> **DOCUMENT SEGMENT**:
%%
Thu Jun 20, 2013, 06:51 AM
Jun 2013

Being in Georgia I still come across a large number of people who still glorify the civil war, and the so-called struggle for states' rights. Interestingly, my great-grandfather was one of those who fled North Carolina and took his family to Arkansas to avoid being conscripted into the confederate army.

 

East Coast Pirate

(775 posts)
9. This is what a Civil War chess set should look like:
Thu Jun 20, 2013, 07:12 AM
Jun 2013
Disease, in fact, killed roughly twice as many soldiers as did combat; dysentery and diarrhea alone killed over 44,000 Union soldiers, more than ten times the Northern dead at Gettysburg. Amputations were so routine, Faust notes, that soldiers and hospital workers frequently described severed limbs stacked "like cord wood," or heaps of feet, legs and arms being hauled off in carts, as if from "a human slaughterhouse." In an era before germ theory, surgeons' unclean saws and hands became vectors for infection that killed a quarter or more of the 60,000 or so men who underwent amputation.

Other historians have exposed the savagery and extent of the war that raged far from the front lines, including guerrilla attacks, massacres of Indians, extra-judicial executions and atrocities against civilians, some 50,000 of whom may have died as a result of the conflict. "There's a violence within and around the Civil War that doesn't fit the conventional, heroic narrative,' says Fitzhugh Brundage, whose research includes torture during the war. "When you incorporate these elements, the war looks less like a conflict over lofty principles and more like a cross-societal bloodletting."

Rowdyboy

(22,057 posts)
12. Excellent piece! Thanks for posting! I was born in deep south Mississippi. When the state seceded
Thu Jun 20, 2013, 02:29 PM
Jun 2013

from the union, my home county (primarily poor dirt farmers with very little slavery) supposedly seceded from Mississippi and formed the legendary "Free State of Jones" (it was Jones County). Lots of confederate deserters (including several of my ancestors) who survived most of the war by stealing from Union and Confederate supply trains.

ShawnRIN

(48 posts)
14. Conitnued training for mid and seinior level military leaders
Sat Jul 27, 2013, 07:49 PM
Jul 2013

With all the budget cuts going on I think this shows that we must continue the support of professional military education programs.

De Leonist

(225 posts)
15. Just my take
Tue Nov 26, 2013, 07:43 AM
Nov 2013

I'll admit my rememberance of the specifics the Civil War, it's beginning and ending are little rusty but it always struck me that the civil war was more about a conflict between two somewhat different economic systems than slavery or states rights. The Northern Industrialists vs The Southern Agrarians. But than the Civil War is not my strong point. I'm more into America's Labor History or the lifestyles of the men we call the Mountain Men or The Longhunters

Al Carroll

(113 posts)
20. The biggest misconceptions...
%%
> **YOUR TASK**: Reproduce the Civil War forum thread word for word, from "from the union, my" up to and including "(225 posts)". The entries are separate material with no connection to the Civil War forum thread.

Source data
%%
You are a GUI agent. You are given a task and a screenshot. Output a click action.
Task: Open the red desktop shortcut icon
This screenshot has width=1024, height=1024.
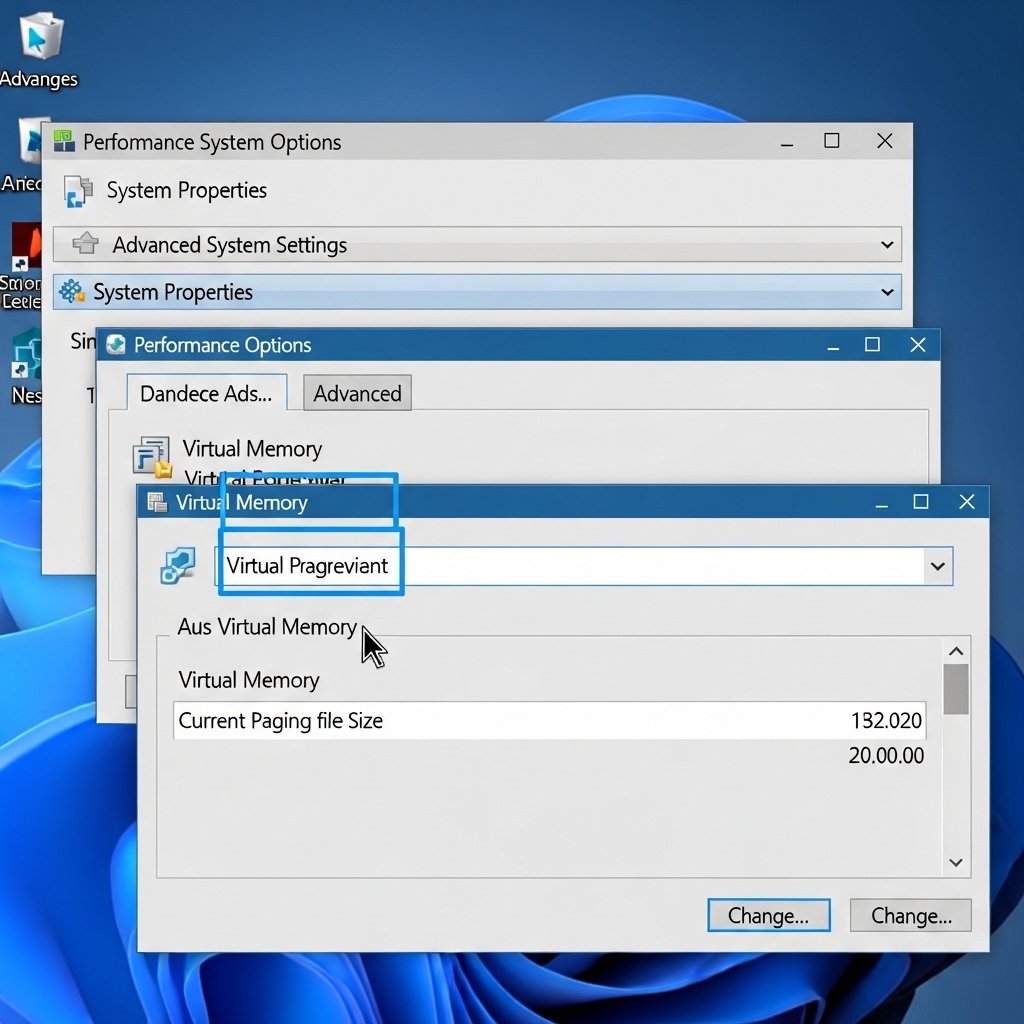point(24,246)
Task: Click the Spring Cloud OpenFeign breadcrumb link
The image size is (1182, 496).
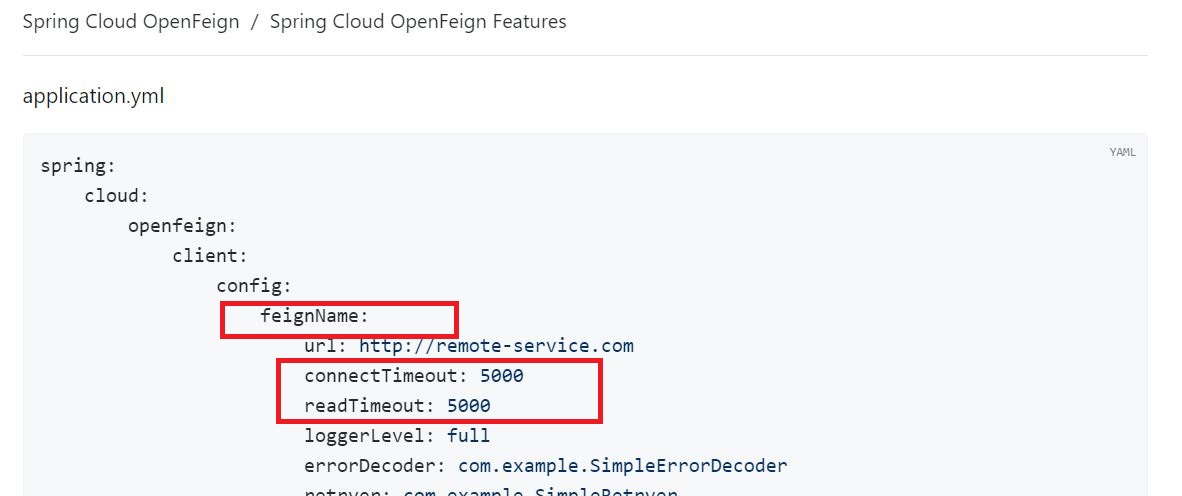Action: pyautogui.click(x=131, y=21)
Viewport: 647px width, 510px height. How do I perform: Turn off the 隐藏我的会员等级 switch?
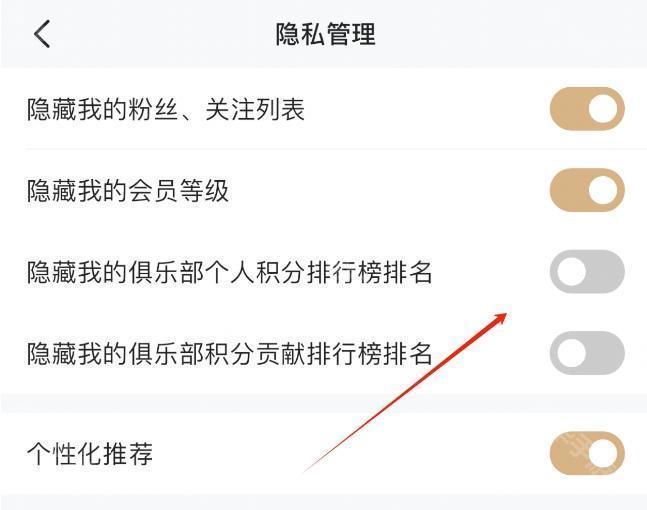(x=587, y=190)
%%
> **THE COMPLETED TASK**:
from the union, my home county (primarily poor dirt farmers with very little slavery) supposedly seceded from Mississippi and formed the legendary "Free State of Jones" (it was Jones County). Lots of confederate deserters (including several of my ancestors) who survived most of the war by stealing from Union and Confederate supply trains.

ShawnRIN

(48 posts)
14. Conitnued training for mid and seinior level military leaders
Sat Jul 27, 2013, 07:49 PM
Jul 2013

With all the budget cuts going on I think this shows that we must continue the support of professional military education programs.

De Leonist

(225 posts)